Assoc. Prof. Jiaxin Cai, Xiamen University of Technology, China
Biography: Jiaxin Cai received his Ph.D. degree in Information and Computation Science from Sun Yat-Sen University in 2014. He also received his M.S. degree and B.Sc. degree in Bio-medical Engineering from Southern Medical University in 2011 and 2008 respectively. Currently, he is an associate professor in the School of Mathematics and Statistics at Xiamen University of Technology. He has authored over 50 peer-reviewed papers at academic journals and conferences such as IEEE Trans as the first author or corresponding author, including 3 ESI Top1% highly cited paper. His current research interests include machine learning, computer vision and bio-medical engineering.
Speech Title: Later Temporal Attention in Computer Aided Medical Diagnosis
Abstract: The clinical course of COVID-19, as well as the immunological reaction, is notable for its extreme variability. Identifying the main associated factors might help understand the disease progression and physiological status of COVID-19 patients.
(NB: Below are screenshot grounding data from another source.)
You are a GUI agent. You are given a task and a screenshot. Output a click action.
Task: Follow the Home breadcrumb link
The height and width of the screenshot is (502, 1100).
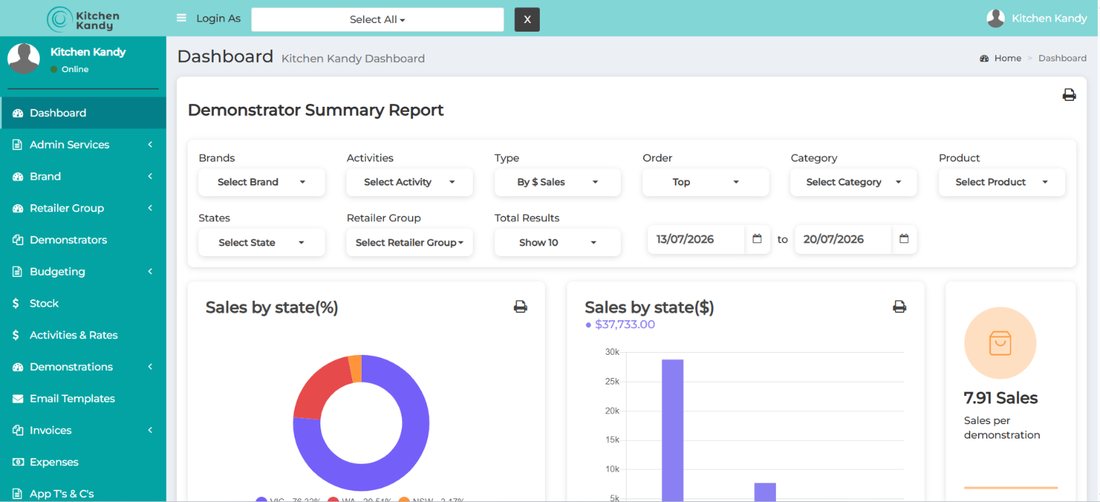click(x=1007, y=58)
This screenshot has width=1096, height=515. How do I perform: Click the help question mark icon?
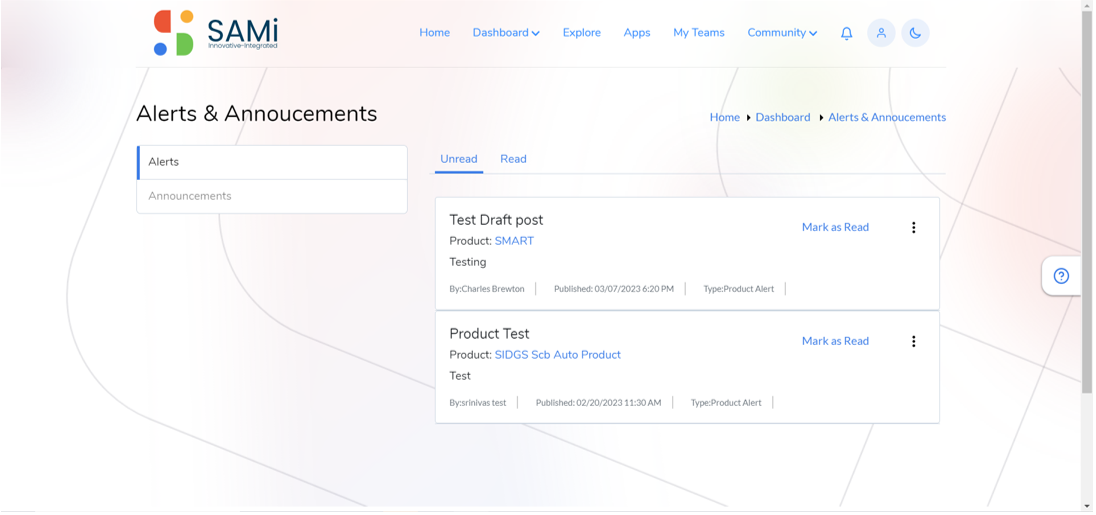[1061, 276]

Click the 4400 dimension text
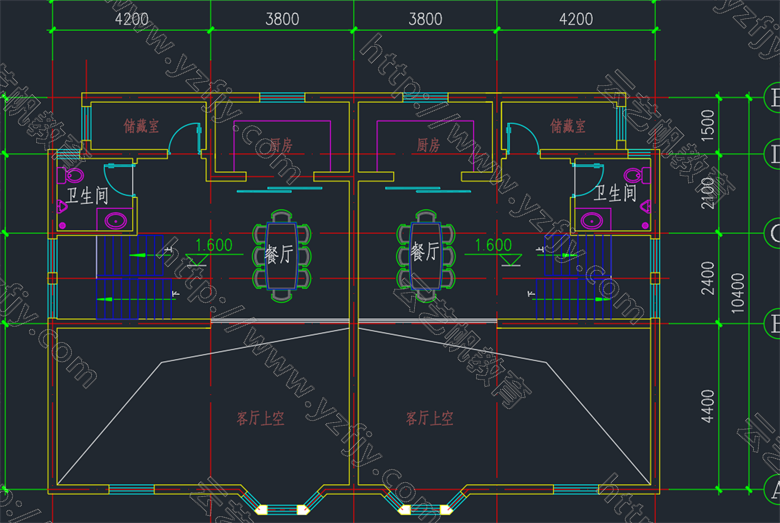pyautogui.click(x=706, y=406)
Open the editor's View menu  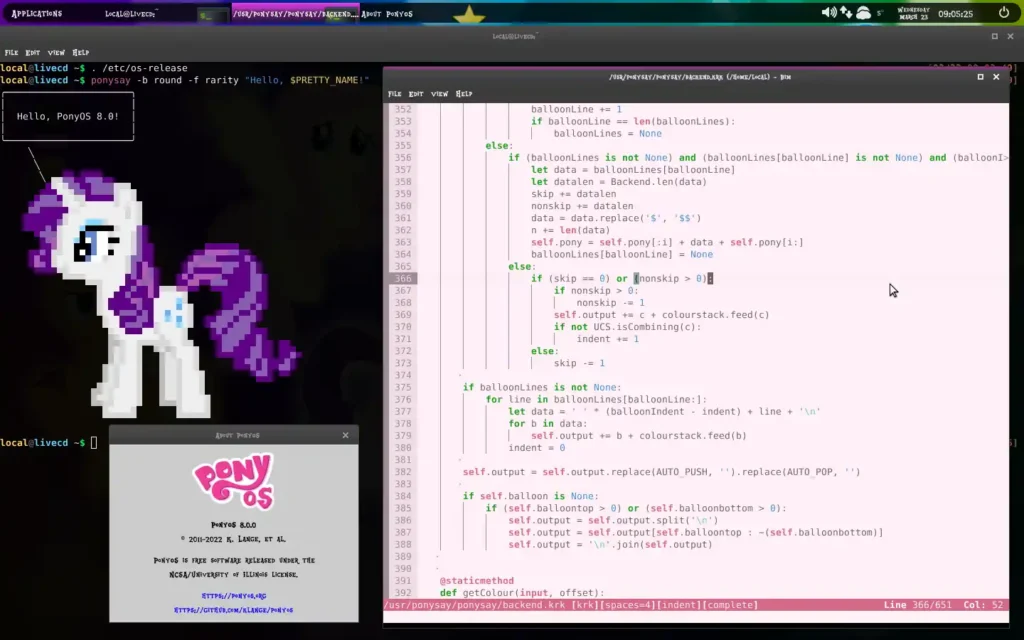tap(440, 94)
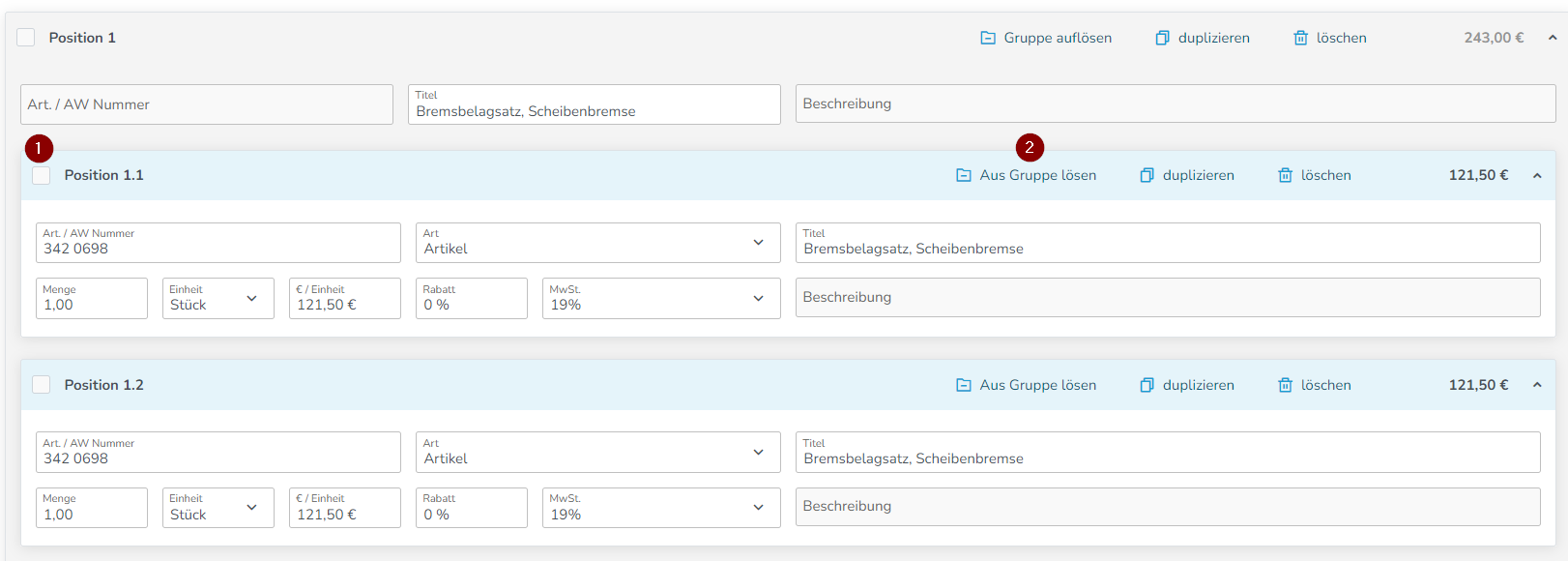Click the duplizieren icon for Position 1.2
Image resolution: width=1568 pixels, height=561 pixels.
(1147, 385)
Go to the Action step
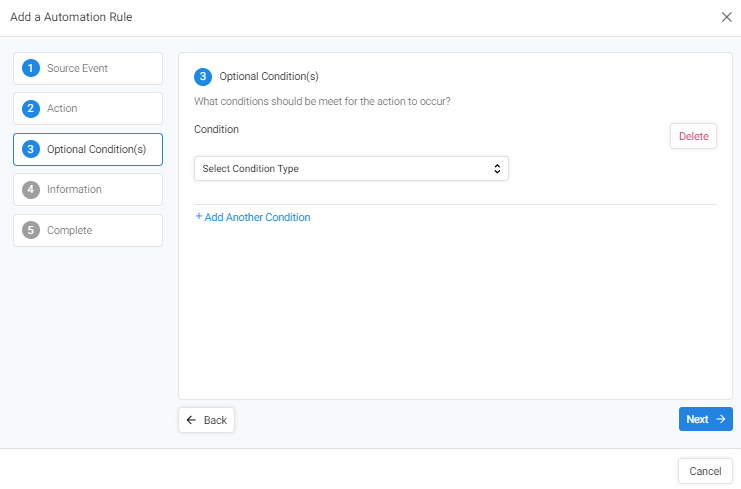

The dynamic changes of the antibody against Spike protein are crucial for understanding the immune response. This work explores a temporal attention (TA) mechanism of deep learning to predict COVID-19 disease severity, clinical outcomes, and Spike antibody levels by screening serological indicators over time. We use feature selection techniques to filter feature subsets that are highly correlated with the target. The specific deep Long Short-Term Memory (LSTM) models are employed to capture the dynamic changes of disease severity, clinical outcome, and Spike antibody level. We also propose deep LSTMs with a TA mechanism to emphasize the later blood test records because later records often attract more attention from doctors. Risk factors highly correlated with COVID-19 are revealed. LSTM achieves the highest classification accuracy for disease severity prediction. Temporal Attention Long Short-Term Memory (TA-LSTM) achieves the best performance for clinical outcome prediction. For Spike antibody level prediction, LSTM achieves the best performance. The experimental results demonstrate the effectiveness of the proposed models. Simple factors like LDH, Mono%, ALB, LYMPH%, DM, and Sex are critical factors in disease severity. LDH, Neu#, hs-CRP, PLT, and Urea are critical factors in clinical outcomes. We further find that Age, RDW_CV, PLT, LDH, eGFR (CKD-EPI), LYMPH#,RDW_SD, PCT, and TCHO are the Top-9 significant predictors of the Spike antibody level. The proposed models can provide a computer-aided medical diagnostics system by simply using a time series of serological indicators.